我头一回来这条巷子,是2016年夏天,跟着岛上老渔民周伯去收修补渔网的尼龙线。周伯说巷子深处有家五金店,卖的都是别处买不到的粗针粗线。晚上七点多,巷子里只有三盏路灯,两盏是坏的,一盏在五金店门口,嗡嗡响着,飞蛾绕着灯罩打转。五金店老板是个秃顶老汉,正蹲在门槛上修一台电风扇,他抬头看了我一眼,说:“这巷子白天都没几个人走,你还晚上来?”
那晚我在五金店隔壁的馄饨摊吃了碗小馄饨。摊主是个五十来岁的妇女,姓陈,戴一副老花镜,包馄饨的动作极快,左手托皮,右手竹片挑馅一抹一捏,五秒一个。她告诉我,这摊子摆了九年,以前是摆在大马路边的,因为占道经营被城管赶了三次,后来才搬进巷子里。
“巷子里没人管?”我问。
“管倒是管,但来的人少,睁只眼闭只眼。”陈阿姨把馄饨下进锅里,用竹篾漏勺搅了搅,“再说,这巷子以前是去马甲港码头运货的通道,老早热闹过。现在码头废了,冷清是冷清,但地方还是这个地方。”
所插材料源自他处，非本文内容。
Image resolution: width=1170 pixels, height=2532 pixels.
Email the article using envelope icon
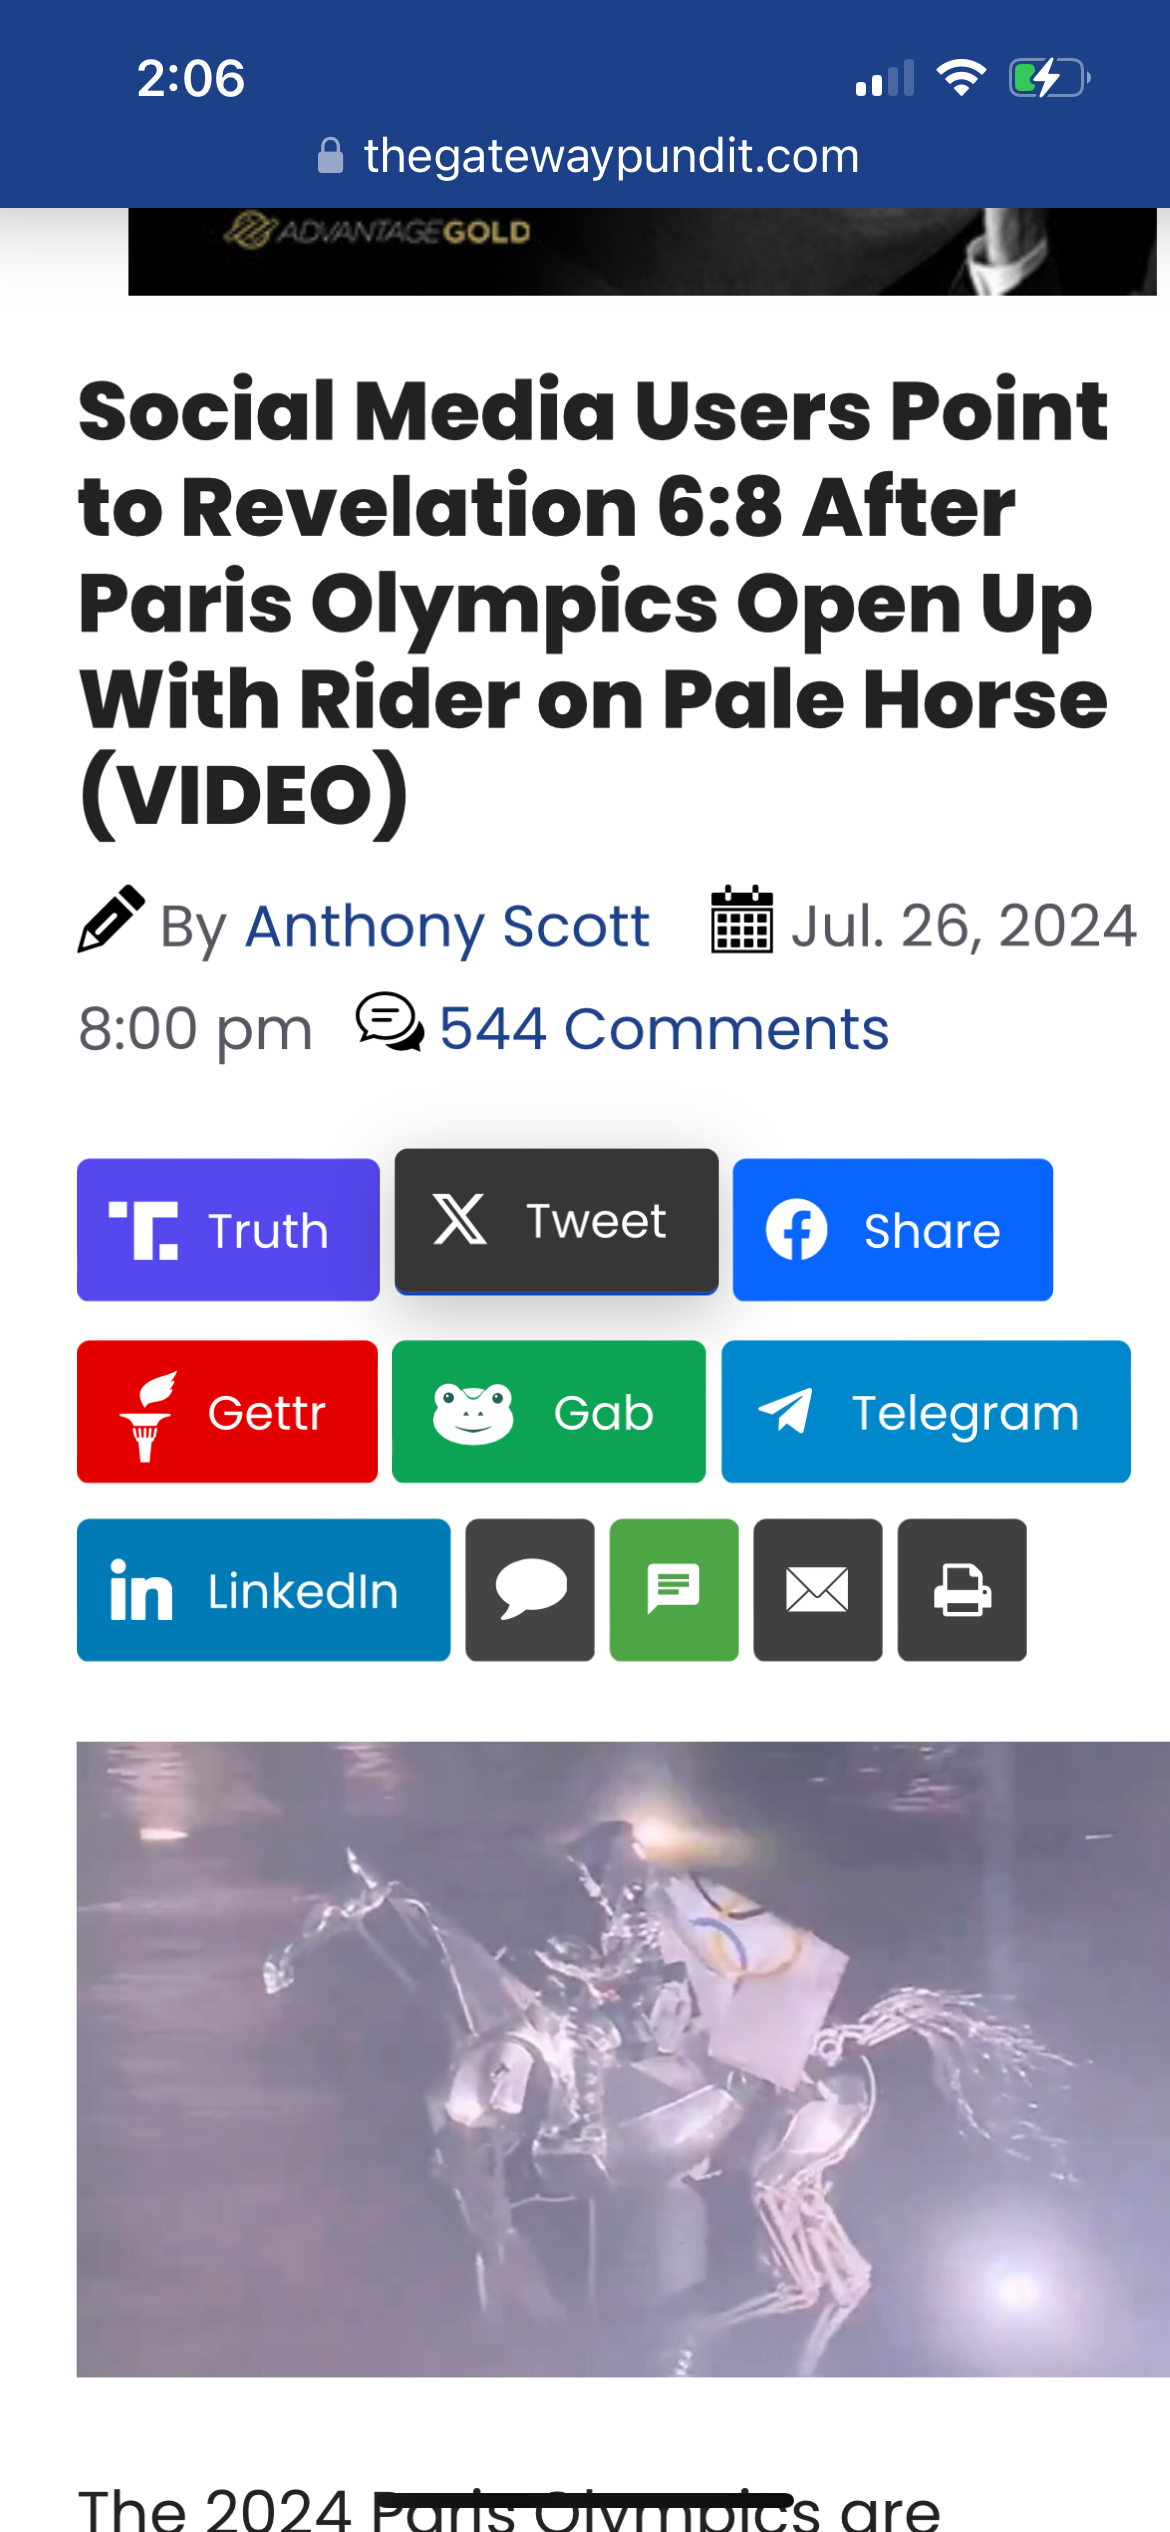pyautogui.click(x=818, y=1590)
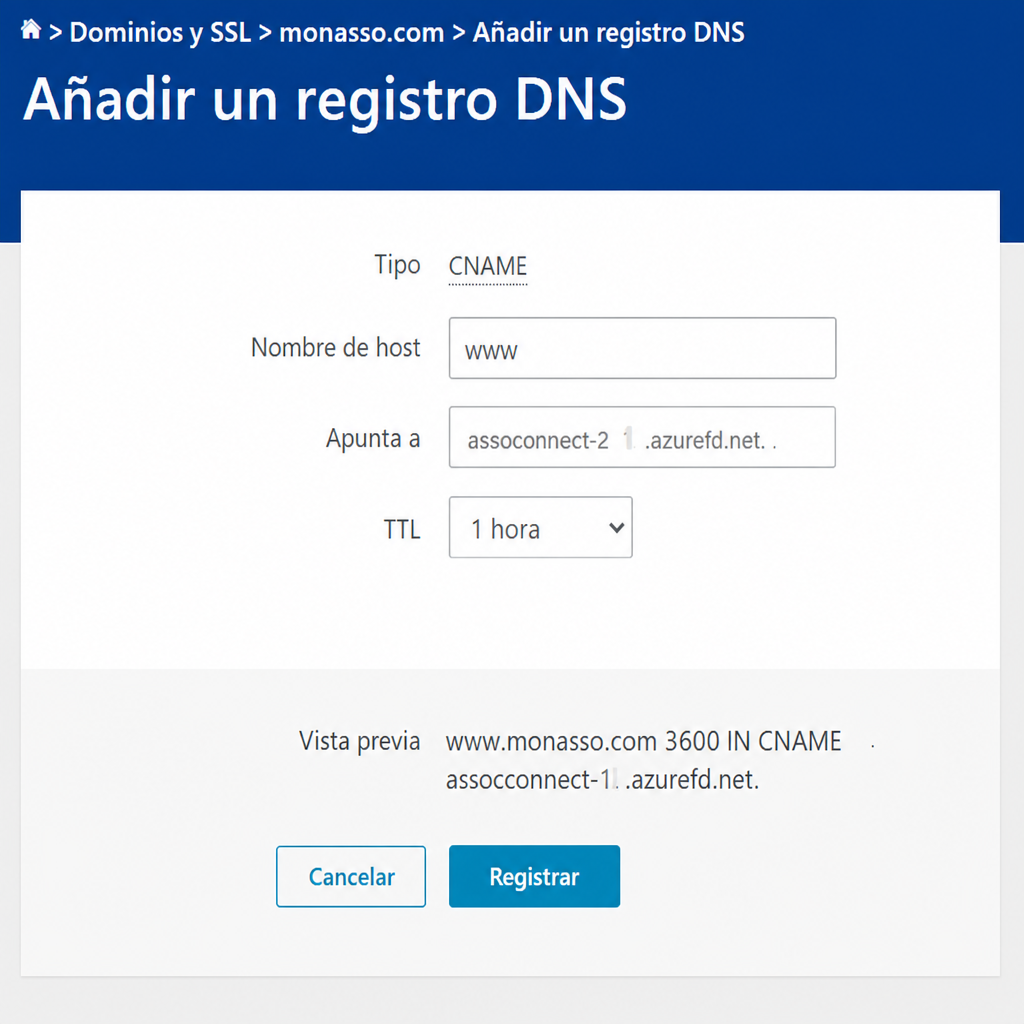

陈阿姨的馄饨摊,是这条巷子晚上重新热闹起来的一个起点。她搬进来的第三个月,巷口那间闲置了多年的老茶馆被人租下来改成了烧烤店。老板姓刘,原来是岛上玻璃厂的下岗工人,他把茶馆原本的木头门板拆下来,刷上一层黑漆,挂上“刘记烧烤”四个字,用的是红油漆,自己写的,笔画歪歪扭扭。炭炉子就摆在门口,烟顺着巷子往上飘,穿堂而过的时候,把馄饨摊的客人也勾过去了。
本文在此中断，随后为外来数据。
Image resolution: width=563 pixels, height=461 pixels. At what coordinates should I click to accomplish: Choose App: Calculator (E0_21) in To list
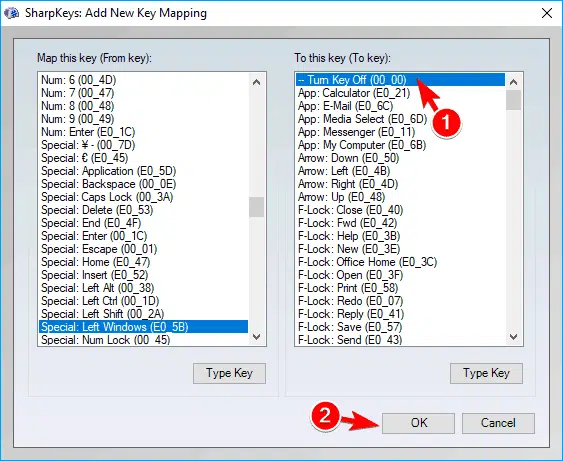click(x=400, y=93)
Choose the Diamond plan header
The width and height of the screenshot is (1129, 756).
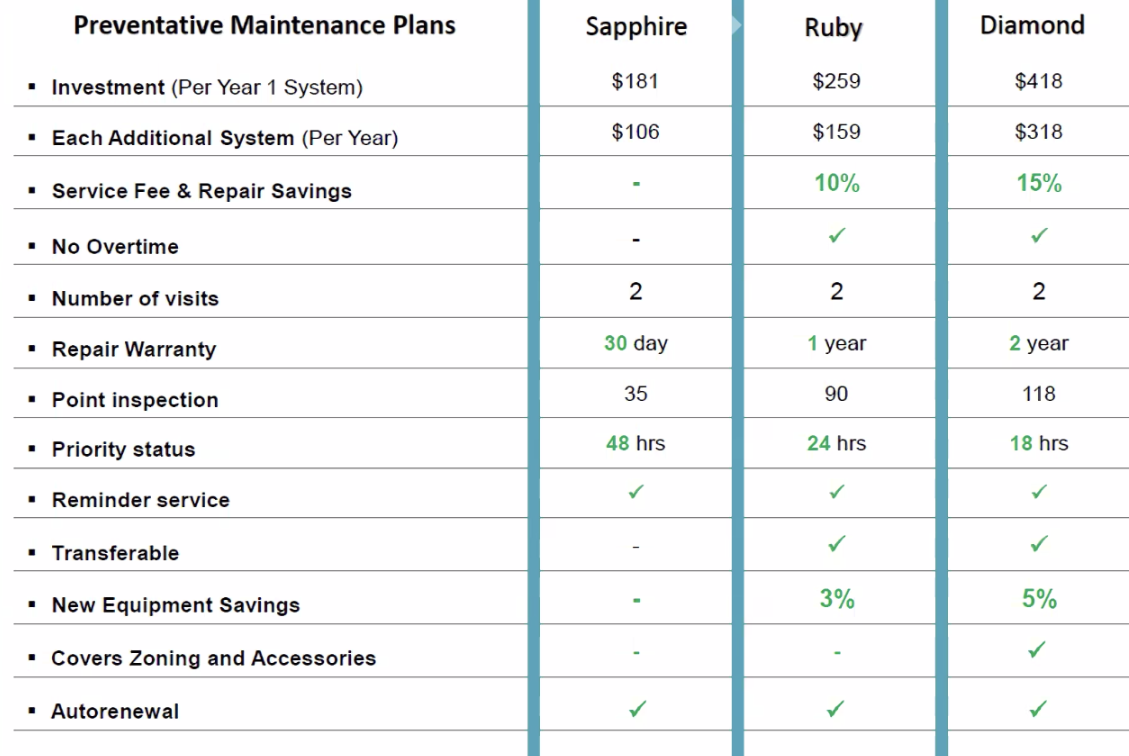[x=1032, y=25]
刘老板的烧烤店有一道别处吃不到的菜——烤马鲛鱼。他老婆每天下午去码头收货,专挑一两斤重的鲜马鲛鱼,剖开,用盐和花椒腌两个小时,再挂到巷子里的铁丝上风干。晚上烤的时候,炭火不旺,慢慢熏,鱼皮烤得焦黄,鱼肉还是嫩的。这条巷子晚上出名的名声,一开始就是靠这条烤鱼传出去的。岛上跑船的工人,下了夜班,骑着电瓶车绕路也要来这里吃两条鱼,喝一瓶冰啤酒。
巷子真正热闹起来,是2019年春天的事。那阵子岛上搞环境整治,大马路上的夜排档全部要求退路入室,好些摊主找不到合适的店面,就把目光投到了这条老街巷里。短短三个月,巷子里多出了六家摊位——卤味、炒粉、炸串、水果捞、臭豆腐、还有一家卖糖水的。糖水铺子的老板是个年轻人,叫阿杰,本地人,原来在上海做西厨,回来照顾生病的父亲,顺手就把手艺用上了。他卖的陈皮绿豆汤用老砂锅熬,一天只出两锅,卖完即止。晚上十点半以后,巷子里的人声达到顶峰,吆喝声、锅铲碰铁锅的声音、竹签子戳进炸物的脆响,混成一片。
我有一回晚上十一点路过,看到供电局的师傅正踩着梯子换巷子里的路灯。他说这里用电负荷太大,老线路扛不住,半个月前跳闸跳过三次。换完灯泡,他拧亮那一瞬间,整条巷子忽然亮得让人有点不适应——每个摊位前都坐满了人,油锅里的气泡滚滚,一次性筷子被掰开的声音此起彼伏。
上周五晚上我又去了一趟。陈阿姨的馄饨摊还在,但摊子旁边多了一块牌子,写着“营业时间:晚六点到次日凌晨两点”。她女儿放暑假,回来帮忙收碗。女儿说,她妈准备明年正式交班,叫她别去城里上班了,接手这个摊子。陈阿姨没说话,只是把一碗馄饨端到我对面,碗沿上沾着一点葱花香菜,汤还是那个汤,清亮亮的,漂着紫菜和虾皮。
烤鱼店门口的炭炉挪了个位置,因为巷子里的下水道修过一遍,原来烤架的油渍滴到路面滑倒过两个人。刘老板在窗户上贴了张纸:“堂食位置有限,打包请提前半小时电话。”我站在巷子中间,看得到一个穿校服的男孩坐在糖水铺的矮凳上,喝一碗陈皮绿豆汤,他把书包搁在膝盖上,低头翻着一本皱巴巴的漫画。对面的卤味摊老板在收摊,用一把毛刷把玻璃柜里的卤汁残渣剔干净,动作很慢,像是在做一件精细的活。那盏歪脖子槐树下的路灯到夜里十二点会自动灭掉,是定时器设定的,但有人在那灯腿上绑了一串小彩灯,接的是烧烤店的电,红红绿绿的,在煤烟气里一闪一闪,照着一块老地砖上刻的几个模糊数字,那是某年修巷子时留下的水泥编号,已经磨得看不大清,只认得出头一个“7”。